/---

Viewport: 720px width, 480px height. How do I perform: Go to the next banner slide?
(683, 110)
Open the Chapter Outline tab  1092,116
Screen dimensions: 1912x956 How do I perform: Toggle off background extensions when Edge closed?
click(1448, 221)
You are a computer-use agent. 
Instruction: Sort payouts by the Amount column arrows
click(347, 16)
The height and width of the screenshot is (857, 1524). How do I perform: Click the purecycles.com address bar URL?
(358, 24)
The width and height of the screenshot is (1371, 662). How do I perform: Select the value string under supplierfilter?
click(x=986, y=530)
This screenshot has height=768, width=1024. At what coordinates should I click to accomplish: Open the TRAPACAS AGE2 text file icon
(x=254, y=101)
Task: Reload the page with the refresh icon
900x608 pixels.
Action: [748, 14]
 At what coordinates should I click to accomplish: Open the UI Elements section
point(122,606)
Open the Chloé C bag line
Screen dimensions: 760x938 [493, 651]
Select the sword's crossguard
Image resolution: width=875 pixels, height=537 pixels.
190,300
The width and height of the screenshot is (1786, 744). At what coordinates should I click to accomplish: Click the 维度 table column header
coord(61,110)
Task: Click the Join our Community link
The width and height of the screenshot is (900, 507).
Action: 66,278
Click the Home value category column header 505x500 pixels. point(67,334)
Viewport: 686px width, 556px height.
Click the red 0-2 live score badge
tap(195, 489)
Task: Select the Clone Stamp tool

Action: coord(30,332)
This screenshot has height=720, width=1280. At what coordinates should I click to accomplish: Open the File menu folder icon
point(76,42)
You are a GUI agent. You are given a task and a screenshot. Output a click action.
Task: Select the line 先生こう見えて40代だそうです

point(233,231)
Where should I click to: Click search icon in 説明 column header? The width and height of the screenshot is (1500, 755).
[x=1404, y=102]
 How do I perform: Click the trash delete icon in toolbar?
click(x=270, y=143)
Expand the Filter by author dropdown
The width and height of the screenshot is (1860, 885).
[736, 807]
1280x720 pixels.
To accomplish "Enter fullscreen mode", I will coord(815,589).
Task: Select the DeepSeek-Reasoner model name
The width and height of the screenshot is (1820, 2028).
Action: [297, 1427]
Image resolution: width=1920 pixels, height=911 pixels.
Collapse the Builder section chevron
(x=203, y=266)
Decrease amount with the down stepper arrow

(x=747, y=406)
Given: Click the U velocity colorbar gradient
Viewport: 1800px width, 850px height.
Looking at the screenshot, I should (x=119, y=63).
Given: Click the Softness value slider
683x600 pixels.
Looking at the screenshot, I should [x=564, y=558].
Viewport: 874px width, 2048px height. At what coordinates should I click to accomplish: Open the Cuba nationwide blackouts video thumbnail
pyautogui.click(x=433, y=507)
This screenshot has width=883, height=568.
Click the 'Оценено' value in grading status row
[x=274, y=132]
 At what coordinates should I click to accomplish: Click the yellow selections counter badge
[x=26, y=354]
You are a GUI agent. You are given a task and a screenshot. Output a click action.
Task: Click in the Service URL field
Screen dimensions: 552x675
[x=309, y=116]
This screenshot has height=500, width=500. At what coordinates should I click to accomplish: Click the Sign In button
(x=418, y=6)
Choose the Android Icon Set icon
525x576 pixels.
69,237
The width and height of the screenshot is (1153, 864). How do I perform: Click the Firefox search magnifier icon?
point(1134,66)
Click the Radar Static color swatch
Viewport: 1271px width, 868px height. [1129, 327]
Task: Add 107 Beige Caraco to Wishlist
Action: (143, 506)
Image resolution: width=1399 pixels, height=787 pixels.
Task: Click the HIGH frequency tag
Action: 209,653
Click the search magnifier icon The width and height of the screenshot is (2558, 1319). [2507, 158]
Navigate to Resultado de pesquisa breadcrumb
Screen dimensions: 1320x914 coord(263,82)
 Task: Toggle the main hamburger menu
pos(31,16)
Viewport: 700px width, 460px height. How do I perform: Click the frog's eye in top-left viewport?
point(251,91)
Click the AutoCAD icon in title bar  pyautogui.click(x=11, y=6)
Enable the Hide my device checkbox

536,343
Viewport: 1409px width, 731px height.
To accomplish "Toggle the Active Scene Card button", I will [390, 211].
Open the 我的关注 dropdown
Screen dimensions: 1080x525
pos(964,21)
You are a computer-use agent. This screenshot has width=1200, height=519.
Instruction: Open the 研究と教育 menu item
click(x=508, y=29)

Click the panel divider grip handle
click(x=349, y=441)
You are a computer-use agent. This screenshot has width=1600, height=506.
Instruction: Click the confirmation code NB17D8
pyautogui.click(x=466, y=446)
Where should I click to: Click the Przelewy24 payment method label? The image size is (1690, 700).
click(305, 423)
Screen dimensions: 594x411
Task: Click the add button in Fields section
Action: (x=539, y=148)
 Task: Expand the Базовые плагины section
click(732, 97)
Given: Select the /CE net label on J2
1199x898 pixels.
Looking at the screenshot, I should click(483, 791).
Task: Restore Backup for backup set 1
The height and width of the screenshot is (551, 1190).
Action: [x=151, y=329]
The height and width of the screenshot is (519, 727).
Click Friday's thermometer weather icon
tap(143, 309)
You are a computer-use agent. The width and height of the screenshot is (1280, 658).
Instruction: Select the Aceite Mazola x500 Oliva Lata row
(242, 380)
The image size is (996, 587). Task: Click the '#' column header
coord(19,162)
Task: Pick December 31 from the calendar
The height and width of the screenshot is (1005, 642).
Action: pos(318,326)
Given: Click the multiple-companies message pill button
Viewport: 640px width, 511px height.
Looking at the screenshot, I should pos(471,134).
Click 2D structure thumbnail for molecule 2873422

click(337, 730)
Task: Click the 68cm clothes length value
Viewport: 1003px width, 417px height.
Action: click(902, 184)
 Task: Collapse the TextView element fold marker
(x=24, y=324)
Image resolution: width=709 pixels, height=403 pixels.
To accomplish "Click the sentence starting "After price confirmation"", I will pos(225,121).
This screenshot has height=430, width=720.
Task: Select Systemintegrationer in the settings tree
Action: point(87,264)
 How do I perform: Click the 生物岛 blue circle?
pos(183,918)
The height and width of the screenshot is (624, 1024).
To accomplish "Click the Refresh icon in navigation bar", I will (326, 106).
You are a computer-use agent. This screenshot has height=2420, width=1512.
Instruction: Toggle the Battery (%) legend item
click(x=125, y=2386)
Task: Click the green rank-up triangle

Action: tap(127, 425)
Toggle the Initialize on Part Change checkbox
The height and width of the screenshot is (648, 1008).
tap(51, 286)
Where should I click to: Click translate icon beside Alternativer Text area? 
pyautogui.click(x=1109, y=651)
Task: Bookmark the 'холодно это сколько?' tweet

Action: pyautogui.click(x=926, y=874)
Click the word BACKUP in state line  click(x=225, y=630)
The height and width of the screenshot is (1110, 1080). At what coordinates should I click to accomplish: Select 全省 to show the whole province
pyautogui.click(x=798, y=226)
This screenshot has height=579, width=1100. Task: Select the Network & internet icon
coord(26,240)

\---

→ **Your assignment**:
With the material above as the source, restate each line word for word.

→ **Solution for this problem**:
Viewport: 720px width, 480px height. How do I perform: Go to the next banner slide?
(683, 110)
Open the Chapter Outline tab  1092,116
Screen dimensions: 1912x956 How do I perform: Toggle off background extensions when Edge closed?
click(1448, 221)
You are a computer-use agent. 
Instruction: Sort payouts by the Amount column arrows
click(347, 16)
The height and width of the screenshot is (857, 1524). How do I perform: Click the purecycles.com address bar URL?
(358, 24)
The width and height of the screenshot is (1371, 662). How do I perform: Select the value string under supplierfilter?
click(x=986, y=530)
This screenshot has height=768, width=1024. At what coordinates should I click to accomplish: Open the TRAPACAS AGE2 text file icon
(x=254, y=101)
Task: Reload the page with the refresh icon
900x608 pixels.
Action: [748, 14]
 At what coordinates should I click to accomplish: Open the UI Elements section
point(122,606)
Open the Chloé C bag line
Screen dimensions: 760x938 [493, 651]
Select the sword's crossguard
Image resolution: width=875 pixels, height=537 pixels.
190,300
The width and height of the screenshot is (1786, 744). At what coordinates should I click to accomplish: Click the 维度 table column header
coord(61,110)
Task: Click the Join our Community link
The width and height of the screenshot is (900, 507).
Action: 66,278
Click the Home value category column header 505x500 pixels. point(67,334)
Viewport: 686px width, 556px height.
Click the red 0-2 live score badge
tap(195, 489)
Task: Select the Clone Stamp tool

Action: coord(30,332)
This screenshot has height=720, width=1280. At what coordinates should I click to accomplish: Open the File menu folder icon
point(76,42)
You are a GUI agent. You are given a task and a screenshot. Output a click action.
Task: Select the line 先生こう見えて40代だそうです

point(233,231)
Where should I click to: Click search icon in 説明 column header? The width and height of the screenshot is (1500, 755).
[x=1404, y=102]
 How do I perform: Click the trash delete icon in toolbar?
click(x=270, y=143)
Expand the Filter by author dropdown
The width and height of the screenshot is (1860, 885).
[736, 807]
1280x720 pixels.
To accomplish "Enter fullscreen mode", I will coord(815,589).
Task: Select the DeepSeek-Reasoner model name
The width and height of the screenshot is (1820, 2028).
Action: [297, 1427]
Image resolution: width=1920 pixels, height=911 pixels.
Collapse the Builder section chevron
(x=203, y=266)
Decrease amount with the down stepper arrow

(x=747, y=406)
Given: Click the U velocity colorbar gradient
Viewport: 1800px width, 850px height.
Looking at the screenshot, I should (x=119, y=63).
Given: Click the Softness value slider
683x600 pixels.
Looking at the screenshot, I should [x=564, y=558].
Viewport: 874px width, 2048px height. At what coordinates should I click to accomplish: Open the Cuba nationwide blackouts video thumbnail
pyautogui.click(x=433, y=507)
This screenshot has width=883, height=568.
Click the 'Оценено' value in grading status row
[x=274, y=132]
 At what coordinates should I click to accomplish: Click the yellow selections counter badge
[x=26, y=354]
You are a GUI agent. You are given a task and a screenshot. Output a click action.
Task: Click in the Service URL field
Screen dimensions: 552x675
[x=309, y=116]
This screenshot has height=500, width=500. At what coordinates should I click to accomplish: Click the Sign In button
(x=418, y=6)
Choose the Android Icon Set icon
525x576 pixels.
69,237
The width and height of the screenshot is (1153, 864). How do I perform: Click the Firefox search magnifier icon?
point(1134,66)
Click the Radar Static color swatch
Viewport: 1271px width, 868px height. [1129, 327]
Task: Add 107 Beige Caraco to Wishlist
Action: (143, 506)
Image resolution: width=1399 pixels, height=787 pixels.
Task: Click the HIGH frequency tag
Action: 209,653
Click the search magnifier icon The width and height of the screenshot is (2558, 1319). [2507, 158]
Navigate to Resultado de pesquisa breadcrumb
Screen dimensions: 1320x914 coord(263,82)
 Task: Toggle the main hamburger menu
pos(31,16)
Viewport: 700px width, 460px height. How do I perform: Click the frog's eye in top-left viewport?
point(251,91)
Click the AutoCAD icon in title bar  pyautogui.click(x=11, y=6)
Enable the Hide my device checkbox

536,343
Viewport: 1409px width, 731px height.
To accomplish "Toggle the Active Scene Card button", I will [390, 211].
Open the 我的关注 dropdown
Screen dimensions: 1080x525
pos(964,21)
You are a computer-use agent. This screenshot has width=1200, height=519.
Instruction: Open the 研究と教育 menu item
click(x=508, y=29)

Click the panel divider grip handle
click(x=349, y=441)
You are a computer-use agent. This screenshot has width=1600, height=506.
Instruction: Click the confirmation code NB17D8
pyautogui.click(x=466, y=446)
Where should I click to: Click the Przelewy24 payment method label? The image size is (1690, 700).
click(305, 423)
Screen dimensions: 594x411
Task: Click the add button in Fields section
Action: (x=539, y=148)
 Task: Expand the Базовые плагины section
click(732, 97)
Given: Select the /CE net label on J2
1199x898 pixels.
Looking at the screenshot, I should click(483, 791).
Task: Restore Backup for backup set 1
The height and width of the screenshot is (551, 1190).
Action: [x=151, y=329]
The height and width of the screenshot is (519, 727).
Click Friday's thermometer weather icon
tap(143, 309)
You are a computer-use agent. The width and height of the screenshot is (1280, 658).
Instruction: Select the Aceite Mazola x500 Oliva Lata row
(242, 380)
The image size is (996, 587). Task: Click the '#' column header
coord(19,162)
Task: Pick December 31 from the calendar
The height and width of the screenshot is (1005, 642).
Action: pos(318,326)
Given: Click the multiple-companies message pill button
Viewport: 640px width, 511px height.
Looking at the screenshot, I should pos(471,134).
Click 2D structure thumbnail for molecule 2873422

click(337, 730)
Task: Click the 68cm clothes length value
Viewport: 1003px width, 417px height.
Action: click(902, 184)
 Task: Collapse the TextView element fold marker
(x=24, y=324)
Image resolution: width=709 pixels, height=403 pixels.
To accomplish "Click the sentence starting "After price confirmation"", I will pos(225,121).
This screenshot has height=430, width=720.
Task: Select Systemintegrationer in the settings tree
Action: point(87,264)
 How do I perform: Click the 生物岛 blue circle?
pos(183,918)
The height and width of the screenshot is (624, 1024).
To accomplish "Click the Refresh icon in navigation bar", I will (326, 106).
You are a computer-use agent. This screenshot has height=2420, width=1512.
Instruction: Toggle the Battery (%) legend item
click(x=125, y=2386)
Task: Click the green rank-up triangle

Action: tap(127, 425)
Toggle the Initialize on Part Change checkbox
The height and width of the screenshot is (648, 1008).
tap(51, 286)
Where should I click to: Click translate icon beside Alternativer Text area? 
pyautogui.click(x=1109, y=651)
Task: Bookmark the 'холодно это сколько?' tweet

Action: pyautogui.click(x=926, y=874)
Click the word BACKUP in state line  click(x=225, y=630)
The height and width of the screenshot is (1110, 1080). At what coordinates should I click to accomplish: Select 全省 to show the whole province
pyautogui.click(x=798, y=226)
This screenshot has height=579, width=1100. Task: Select the Network & internet icon
coord(26,240)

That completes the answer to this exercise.